地址:https://github.com/hewm2008/VCF2PCACluster
小编使用的体验确实比其他大多数软件要快多了。
[图片上传失败...(image-f00625-1718460402712)]
[图片上传失败...(image-76677c-1718460402712)]
安装
git clone https://github.com/hewm2008/VCF2PCACluster.git
cd VCF2PCACluster; chmod 755 -R bin/*
./bin/VCF2PCACluster -h ### print help information
主要参数
# for more Help document please see the manual. Para [-i] is show for [-InVCF], Para [-o] is show for [-OutPut]
Usage: VCF2PCACluster -InVCF in.vcf.gz -OutPut outPrefix [options]
-InVCF <str> Input SNP VCF Format
-InKinship <str> Input SNP K Kinship File Format
-OutPut <str> OutPut File Prefix(Kinship PCA etc)
-KinshipMethod <int> Method of Kinship [1-5],defaut [1]
1:Normalized_IBS(Yang/BaldingNicolsKinship)
2:Centered_IBS(VanRaden)
3:IBSKinshipImpute 4:IBSKinship 5:p_dis
-ClusterMethod <str> Method For Cluster[EM/Kmean/DBSCAN/None] [EM]
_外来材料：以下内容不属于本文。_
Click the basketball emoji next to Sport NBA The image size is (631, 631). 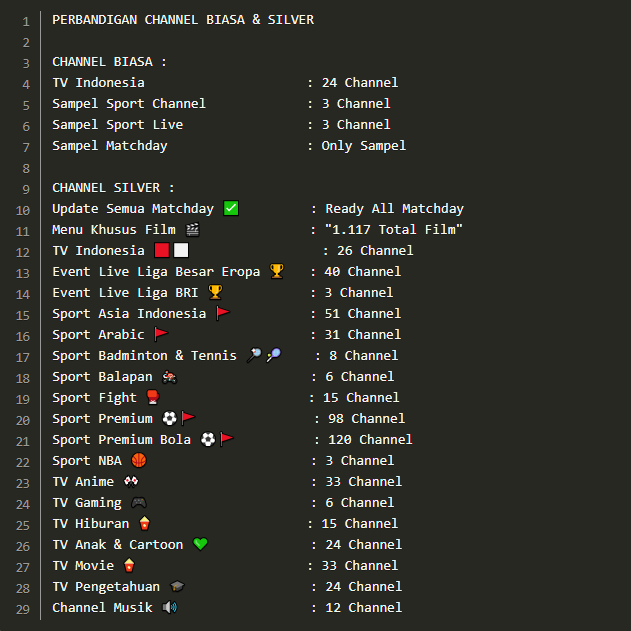tap(139, 460)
-help v1.40 Show more Parameters and help [hewm2008]
InFile:
-InGenotype <str> InPut Genotype File for no VCF file
-InSubSample <str> Only keep samples from subsample List for PCA[ALLsample]
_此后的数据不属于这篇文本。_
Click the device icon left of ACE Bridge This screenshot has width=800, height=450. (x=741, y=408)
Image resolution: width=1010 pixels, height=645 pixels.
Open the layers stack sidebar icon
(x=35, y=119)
-InSampleGroup <str> InFile of sample Group info,format(sample groupA)
SNP Filtering:
-MAF <float> Min minor allele frequency filter [0.001]
-Miss <float> Max ratio of miss allele filter [0.25]
-Het <float> Max ratio of het allele filter [1.00]
-HWE <float> Exact test of Hardy-Weinberg Equilibrium for SNP Pvalue[0]
-Fchr <str> Filter the chrX chr[chrX,chrY,X,Y]
-KeepRemainVCF keep the VCF after filter
Clustering:
-RandomCenter Random diff-center to Re-Run Cluster for Kmean
-BestKManually <int> manually set the Best K (Num of Cluster) (auto)
-BestKRatio <float> Get the best K Cluster by deta-SSE Ratio[0.15]
-MinPointNum <int> Minimum point number of D-cluster[4]
-Epsilon <float> Epsilon for DBSCAN_Distance/EM_convergence (auto)
-Iterations <int> iterations number for EM clustering[1000]
OutPut:
-PCnum <int> Num of PC eig [10]
软件中英文文档已经写得非常详细,具体查看:https://github.com/hewm2008/VCF2PCACluster
美中不足的是我们往往并不需要cluster的结果,所以这最好是作为一个选项,不然我还是得自己绘图,那何不用Plink呢?
唠叨
小明开发的生信工具主打一个低调、简单、实用,比如LDBlockShow、PopLDdecay、RectChr、Reseqtools、NGenomeSyn等。小编作为他的前同事,早已经成为这些软件的忠实粉丝,希望他能继续开发出好用的生信工具。也欢迎大家多多使用和引用。